I had a timeline when I was in my 20's. After 25, that changed. I have no clue why.

I did too at that age and I threw the timeline away once I realized that life didn't always go according to my plans; sometimes life throws you unforseen circumstances and/or opportunities and you have to learn to be flexible and adapt.
 Spank_Me_Honey
Joined: 4/3/2011
Msg: 415
Never married & no kids
Posted: 4/12/2011 11:21:33 AM

^^^If you don't look into it, you will never know. If you are really interested, look up some international adoption agencies and make inquiries.
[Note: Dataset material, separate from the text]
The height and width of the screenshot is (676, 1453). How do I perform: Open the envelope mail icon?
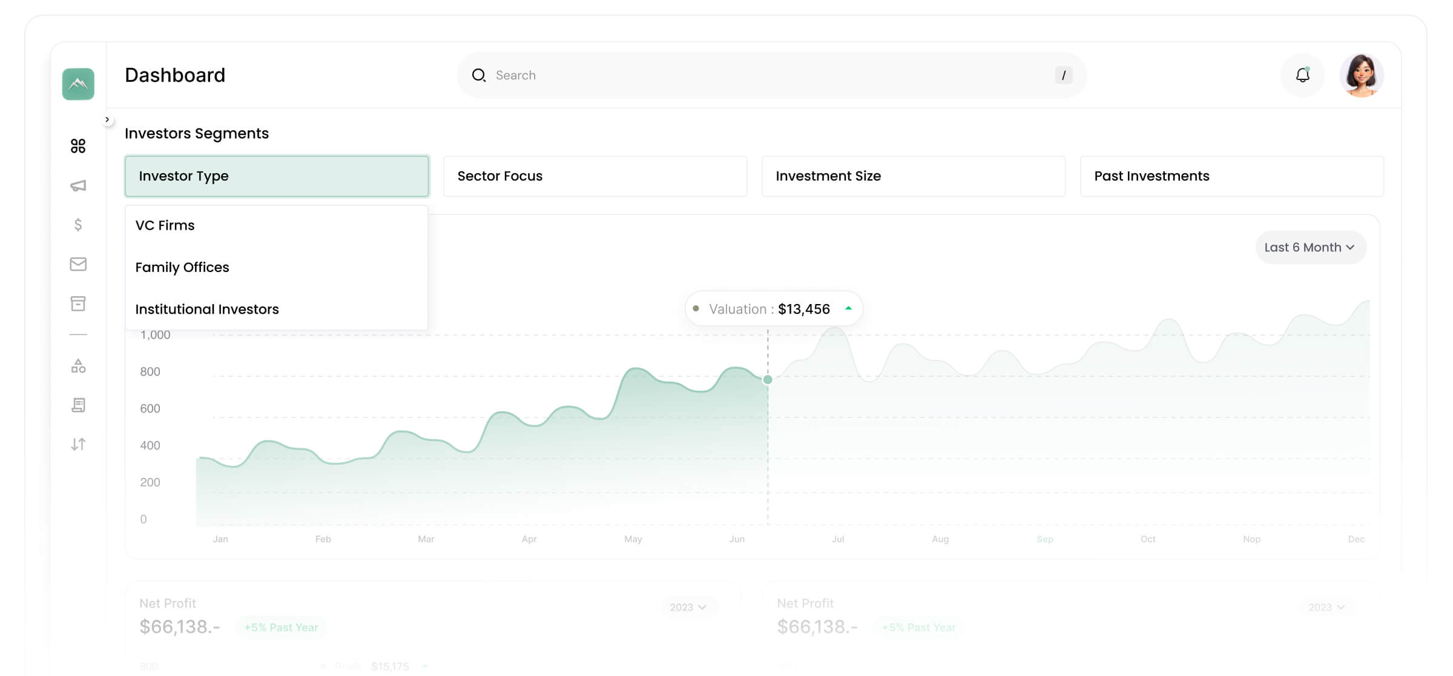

The more I think about it the more it appeals to me


Better this way than some woman getting knocked up taking me for a ride financially and denying me the right to see my children
 Casper66
Joined: 3/2/2007
Msg: 416
view profile
History
Never married & no kids
Posted: 4/12/2011 11:25:49 AM
I think in a lot of cases (not all) people get into these situations because they have this timeframe in their head for when they want things to happen...for instance, I have an acquaintance that said to me by 28 she wanted to be married, by 30 she wanted to have her first child, etc. She did those things at the ages she wanted to and then guess what? She was divorced within 5 years. After the fact, she said the signs were there that she and her ex probably wouldn't last, but she went ahead and married him anyway because she wanted to be married and have kids. I think this happens a lot more often than not.
I had a friend who did the same thing, everyone warned her but she wouldn't listen because she had this idea that life would be perfect if she just got married and had kids, the big house with the white picket fence, it was a disaster.
I actually had a guy recently tell me that not being married with no kids were big red flags because I obviously couldn't commit to a relationship, the sad part is that many of my past relationships have lasted longer than his marriage did.
 starzgirl72
Joined: 2/23/2011
Msg: 417
Never married & no kids
Posted: 4/12/2011 1:43:11 PM

I actually had a guy recently tell me that not being married with no kids were big red flags because I obviously couldn't commit to a relationship, the sad part is that many of my past relationships have lasted longer than his marriage did.

Yeah, I believe it; one need only read through this thread to see this sort of mentality. IMO, you really shouldn't judge whether or not it's a red flag without getting further clarification from the person first. Just as with people who're divorced or are single parents...you really can't judge whether their marital status is a "red flag" or not without getting more details from that person.